SPPU DSBDA Unit 3:-Big Data Analytics Life Cycle

Shantanu_khonde
6 min readApr 24, 2023

--

3.1 Introduction to Big Data.

Big Data can be defined as very large volumes(VOLUME) of data available at various sources(VARIETY) ,in varying degree of complexity and ,generated at different speed(VELOCITY).

Big data describes collection of data that is huge and is growing exponentially with time. big data processing begins with raw data that is unorganized. HADOOP is open source implementation of MapReduce used for big data processing.

3.1 .1Big Data Requirement.

big data requirements are classified based on 5 main characteristics;

  1. Volume.[data processing needs to be parallel across multiple sytem.]
  2. Velocity.[data processing should be at streaming speed.]
  3. Variety.[different Format ,type ,structure ,region.]
  4. Ambiguity.[data is ambiguous by nature.,i. e having multiple meanings. for example : & F may be male-female or Monday-Friday.]
  5. Complexity.[BD complexity needs to use many Algo to process data Quickly & efficiently]

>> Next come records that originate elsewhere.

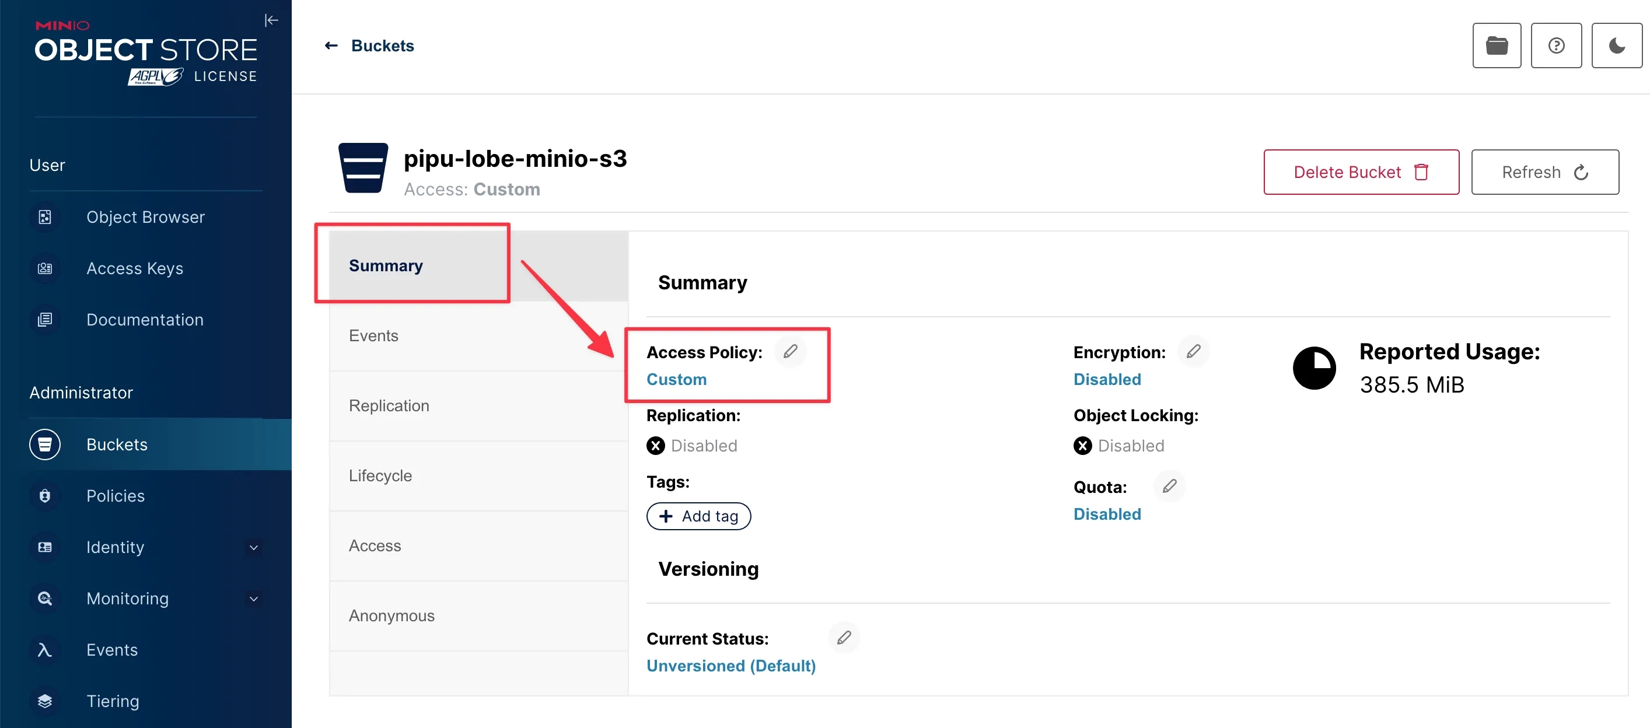The width and height of the screenshot is (1650, 728).
Task: Open the Anonymous tab
Action: coord(391,615)
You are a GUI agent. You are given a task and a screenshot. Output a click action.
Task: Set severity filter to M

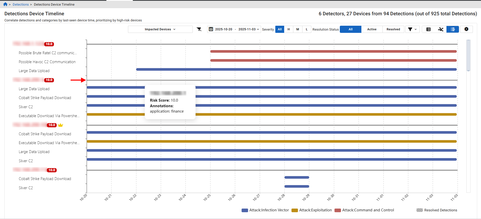tap(298, 29)
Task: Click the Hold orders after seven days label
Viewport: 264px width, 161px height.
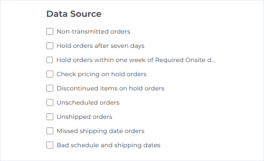Action: [101, 46]
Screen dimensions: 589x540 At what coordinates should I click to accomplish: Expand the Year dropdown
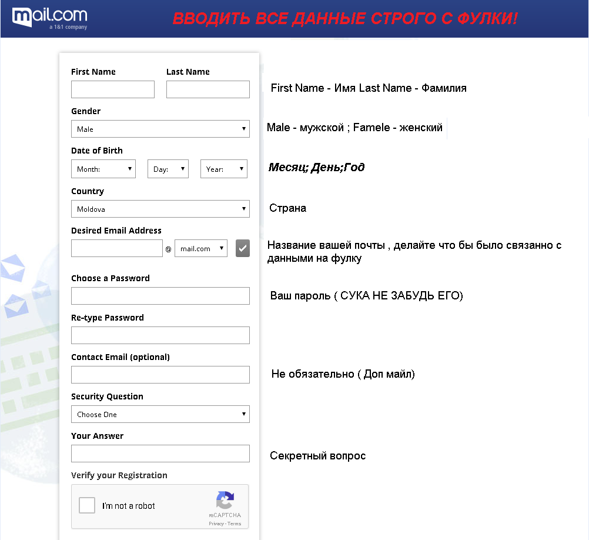point(223,169)
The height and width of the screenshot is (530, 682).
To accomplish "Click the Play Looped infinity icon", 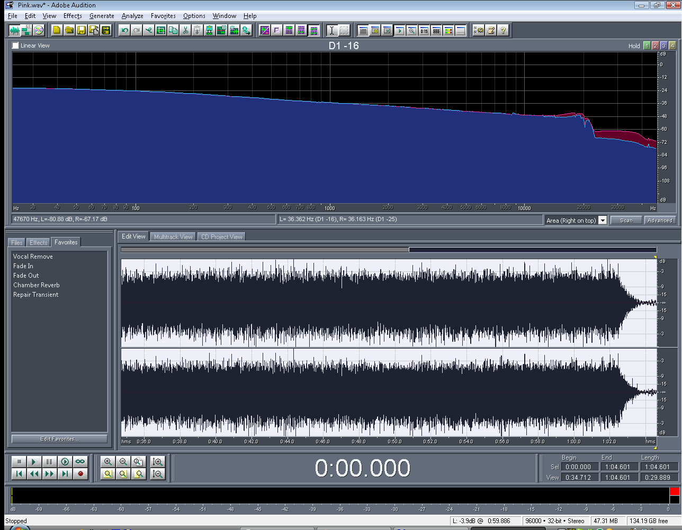I will (80, 462).
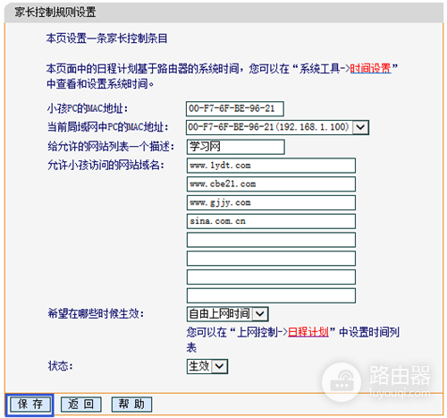
Task: Click the www.lydt.com domain field
Action: (271, 166)
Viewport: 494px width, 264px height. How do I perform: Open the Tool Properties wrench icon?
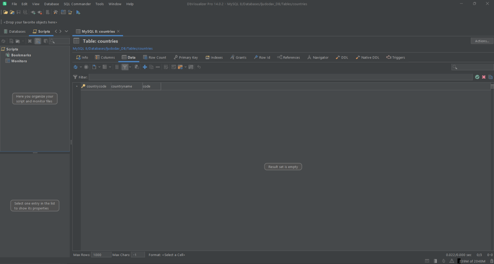(x=56, y=12)

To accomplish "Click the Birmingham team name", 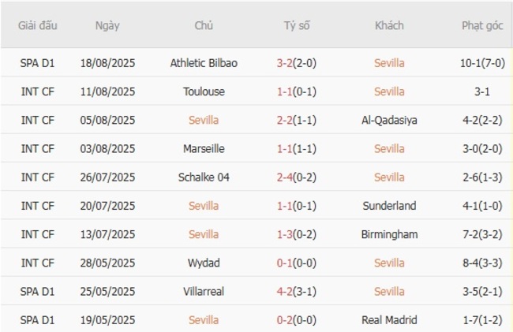I will (x=389, y=234).
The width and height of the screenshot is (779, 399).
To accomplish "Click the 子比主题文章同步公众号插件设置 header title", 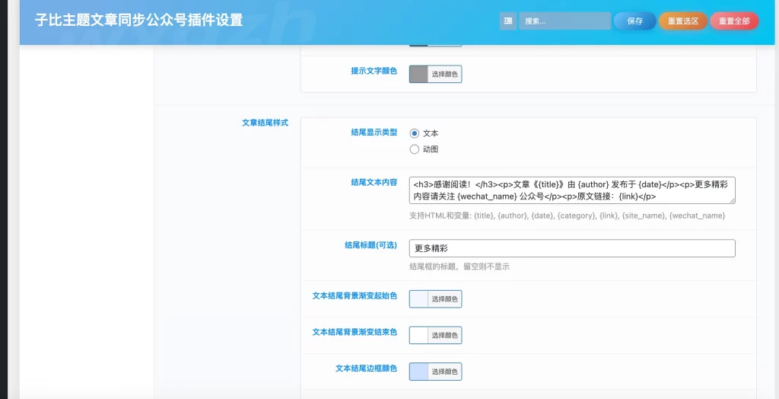I will click(x=139, y=21).

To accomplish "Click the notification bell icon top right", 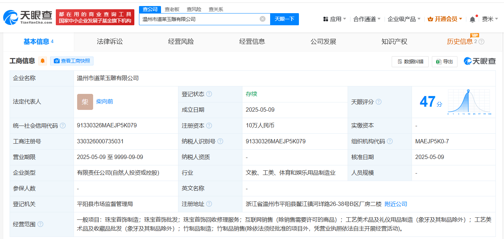I will pyautogui.click(x=472, y=18).
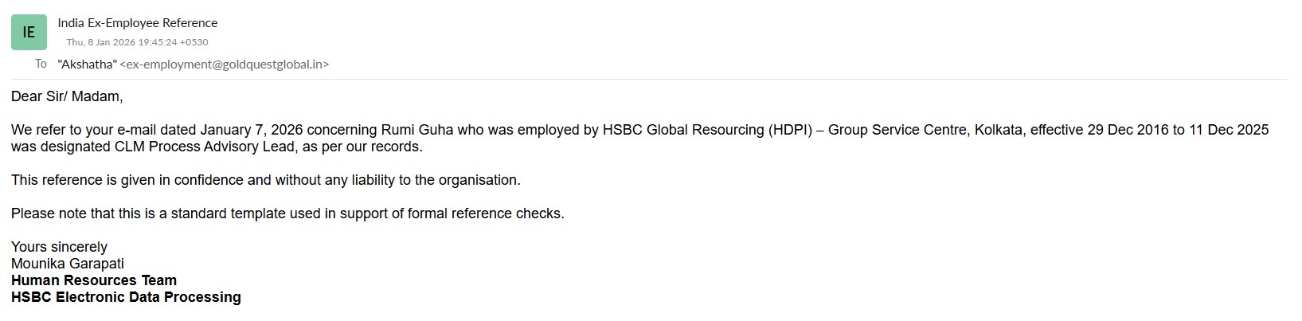This screenshot has width=1302, height=321.
Task: Click the signer name Mounika Garapati
Action: tap(68, 264)
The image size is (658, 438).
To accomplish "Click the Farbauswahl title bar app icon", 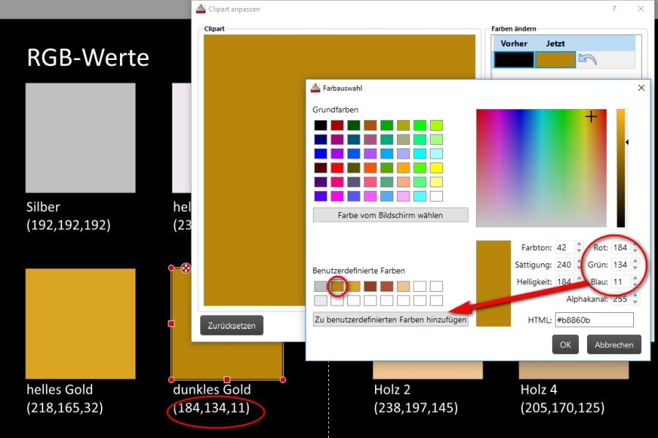I will coord(315,88).
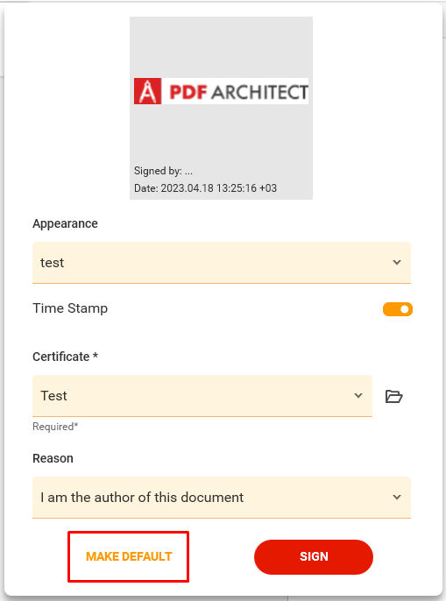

3.1.2 Benefits & Challenges.

Benefits;

  1. improve services.
  2. improve business decision.
  3. reduce cost.
  4. risk identification.
  5. better efficiency.

Challenges.

  1. Existing data management solution have to cope up with 3 V’s
  2. not enough skilled data professionals.

3.1.3 Data (current) Analytical Architecture.

Analytics architecture refers to the systems, protocols, and technology used to collect, store, and analyze data. it focuses on multiple layer, starting with data warehouse architecture.

fig: Data Analytical Architecture.

When building analytics architecture, organizations need to consider both the hardware — how data will be physically stored — as well as the software that will be used to manage and process it.

Analytics architecture also focuses on multiple layers, starting with data warehouse architecture, which defines how users in an organization can access and interact with data. Storage is a key aspect of creating a reliable analytics process, as it will establish both how your data is organized, who can access it, and how quickly it can be referenced.

For the purpose of data sources to be loaded into the data warehouse , there is need that the data should be well understood , normalized with the suitable data type definitions and in structured format.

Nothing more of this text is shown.